US investor dials up attacks on investment trust before crunch vote
The American hedge fund tycoon behind a campaign to shake up Britain’s investment trust sector has ramped up his attacks on a Baillie Gifford fund ahead of a pivotal shareholder vote, demanding answers over its decision to offload shares in Space X.
Boaz Weinstein, the founder of Saba Capital, published an open letter to Edinburgh Worldwide Investment Trust’s (Ewit) board, voicing deep concerns about its alleged decision to reduce its holding in Elon Musk’s space start-up, which it said “defied commercial logic”.
Weinstein claims Ewit slashed its position in Space X by over 35 per cent in October last year, just weeks before the private firm was expected to publish a scheduled revaluation that many expected would lead it to fetch a far larger valuation.
In December, it emerged Musk’s start-up was exploring an IPO at a rumoured valuation of $1.5 trillion (£1.1 trillion) and set its current valuation at $800bn. Saba alleges the trust, which is managed by Scottish fund management giant Baillie Gifford, reported an upward revaluation on its holding but did not disclose to shareholders the fact it had sold much of its stake.
“Space X is the defining asset in [Ewit’s] portfolio and the primary reason why many shareholders purchased [its] shares in the first place,” he wrote. “Losing out on a significant proportion of gains represented by Space X’s recent revaluation represents a serious misstep.”
Saba also asked if Ewit’s recent merger with the Baillie Gifford US Growth Trust lay behind its move to reduce its holding.
Ewit denied the list of claims made in the letter, saying they add “to the numerous inaccurate statements and misleading assertions” Saba has made recently about the trust.
Investment trust sector under fire
Weinstein’s allegations represent the latest and most aggressive salvo in a long-running spat between Saba, Ewit and the wider investment trust industry. In 2024, the activist hedge fund began taking out large positions in heavily discounted trusts – the closed-end investment funds traded on public markets – in a bid to push through governance reforms and revive their languid performance.
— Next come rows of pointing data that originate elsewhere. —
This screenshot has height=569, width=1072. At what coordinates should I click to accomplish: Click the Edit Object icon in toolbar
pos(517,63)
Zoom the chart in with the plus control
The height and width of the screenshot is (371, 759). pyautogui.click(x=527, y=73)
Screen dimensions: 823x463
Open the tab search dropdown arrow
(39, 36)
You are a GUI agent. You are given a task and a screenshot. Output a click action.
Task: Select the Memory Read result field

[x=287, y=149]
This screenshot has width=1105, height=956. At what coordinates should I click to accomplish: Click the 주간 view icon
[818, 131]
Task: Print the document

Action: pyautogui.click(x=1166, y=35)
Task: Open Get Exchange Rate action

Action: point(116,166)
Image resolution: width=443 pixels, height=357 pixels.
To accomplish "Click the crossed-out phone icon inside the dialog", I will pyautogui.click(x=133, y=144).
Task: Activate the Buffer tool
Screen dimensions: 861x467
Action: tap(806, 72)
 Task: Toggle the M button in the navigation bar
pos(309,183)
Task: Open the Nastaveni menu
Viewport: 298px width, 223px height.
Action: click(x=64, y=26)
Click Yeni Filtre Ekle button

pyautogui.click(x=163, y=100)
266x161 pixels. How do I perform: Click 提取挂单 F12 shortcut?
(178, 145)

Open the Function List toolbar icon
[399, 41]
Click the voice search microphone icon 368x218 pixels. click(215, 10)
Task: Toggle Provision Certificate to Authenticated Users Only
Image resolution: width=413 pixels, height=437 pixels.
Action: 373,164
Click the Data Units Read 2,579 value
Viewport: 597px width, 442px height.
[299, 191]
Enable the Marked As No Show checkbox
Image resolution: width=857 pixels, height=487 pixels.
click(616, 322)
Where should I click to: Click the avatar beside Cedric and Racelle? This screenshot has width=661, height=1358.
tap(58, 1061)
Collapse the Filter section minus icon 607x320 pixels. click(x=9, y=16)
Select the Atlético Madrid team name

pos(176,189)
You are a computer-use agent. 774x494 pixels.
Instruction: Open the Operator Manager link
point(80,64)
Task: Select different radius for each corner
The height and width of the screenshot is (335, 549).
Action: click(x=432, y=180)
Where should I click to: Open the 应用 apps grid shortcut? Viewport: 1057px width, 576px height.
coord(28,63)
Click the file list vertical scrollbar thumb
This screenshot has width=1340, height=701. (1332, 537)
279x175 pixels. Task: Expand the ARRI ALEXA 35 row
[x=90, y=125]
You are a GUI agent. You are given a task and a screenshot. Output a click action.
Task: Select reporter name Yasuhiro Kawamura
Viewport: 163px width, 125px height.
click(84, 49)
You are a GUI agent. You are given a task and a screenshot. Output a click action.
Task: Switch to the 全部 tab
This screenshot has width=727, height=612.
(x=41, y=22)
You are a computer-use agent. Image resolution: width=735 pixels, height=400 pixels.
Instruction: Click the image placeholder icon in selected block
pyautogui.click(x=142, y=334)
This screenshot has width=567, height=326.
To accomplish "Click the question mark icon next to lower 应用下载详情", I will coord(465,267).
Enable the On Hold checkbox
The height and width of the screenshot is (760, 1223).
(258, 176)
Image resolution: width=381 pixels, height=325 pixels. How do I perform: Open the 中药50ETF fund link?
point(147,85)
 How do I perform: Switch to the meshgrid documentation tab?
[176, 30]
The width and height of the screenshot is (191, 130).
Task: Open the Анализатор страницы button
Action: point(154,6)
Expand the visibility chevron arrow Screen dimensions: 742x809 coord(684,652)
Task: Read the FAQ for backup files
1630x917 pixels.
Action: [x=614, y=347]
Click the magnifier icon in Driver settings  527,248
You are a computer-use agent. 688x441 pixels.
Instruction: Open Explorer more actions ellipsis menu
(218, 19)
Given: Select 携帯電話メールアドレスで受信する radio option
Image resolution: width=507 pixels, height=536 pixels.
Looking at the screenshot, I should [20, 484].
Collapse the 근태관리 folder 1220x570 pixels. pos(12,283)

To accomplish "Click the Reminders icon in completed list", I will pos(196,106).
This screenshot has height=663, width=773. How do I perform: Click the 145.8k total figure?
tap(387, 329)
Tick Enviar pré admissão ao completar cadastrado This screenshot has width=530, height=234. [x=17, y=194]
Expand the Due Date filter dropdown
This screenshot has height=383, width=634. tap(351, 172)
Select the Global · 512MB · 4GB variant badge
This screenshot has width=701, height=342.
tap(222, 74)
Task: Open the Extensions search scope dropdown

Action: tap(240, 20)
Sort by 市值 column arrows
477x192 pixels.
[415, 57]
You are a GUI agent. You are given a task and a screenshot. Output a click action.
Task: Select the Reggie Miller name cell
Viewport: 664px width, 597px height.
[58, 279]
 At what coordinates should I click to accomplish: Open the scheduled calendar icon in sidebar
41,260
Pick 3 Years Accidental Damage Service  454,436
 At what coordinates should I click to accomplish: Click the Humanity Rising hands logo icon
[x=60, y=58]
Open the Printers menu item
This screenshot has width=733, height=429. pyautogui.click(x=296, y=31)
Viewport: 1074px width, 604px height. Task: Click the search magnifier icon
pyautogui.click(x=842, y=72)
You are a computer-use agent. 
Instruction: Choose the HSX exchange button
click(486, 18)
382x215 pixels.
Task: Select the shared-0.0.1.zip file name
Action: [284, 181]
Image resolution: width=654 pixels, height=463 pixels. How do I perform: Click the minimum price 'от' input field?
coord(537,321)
Many investment trusts have been trading at vast discounts on the total value of their holdings, thanks to retail investors’ embrace of index-tracking funds and the well-documented struggles of many smaller listed companies on the London bourse.
But his efforts, which first came to a head in a series of crunch votes at the start of last year, have been met by a fierce rearguard action from boards, who accuse Saba exaggerating claims to pursue its own ends. They were roundly rejected by shareholders in Ewit and the 10 other targeted investment trusts at a string of general meetings.
Weinstein’s Saba has revived his campaign against the Ewit before this year’s meeting later this month. He has tabled a volley of resolutions, which include removing the entire leadership and appointing three independent nominees to the board.
In a statement on Wednesday, pensions giant Legal & General, which owns 1.5 per cent of Ewit’s shares, confirmed it plans to reject all of Saba’s resolutions, arguing the proposal “lacks sufficient detail”.
A spokeswoman for Ewit said: “Saba’s open letter today adds to the numerous inaccurate statements and misleading assertations it is making designed to mislead shareholders as part of this US hedge fund’s aggressive campaign to achieve its ultimate objective – to seize control of the company to prioritise its own commercial interests to the potential detriment of other shareholders.”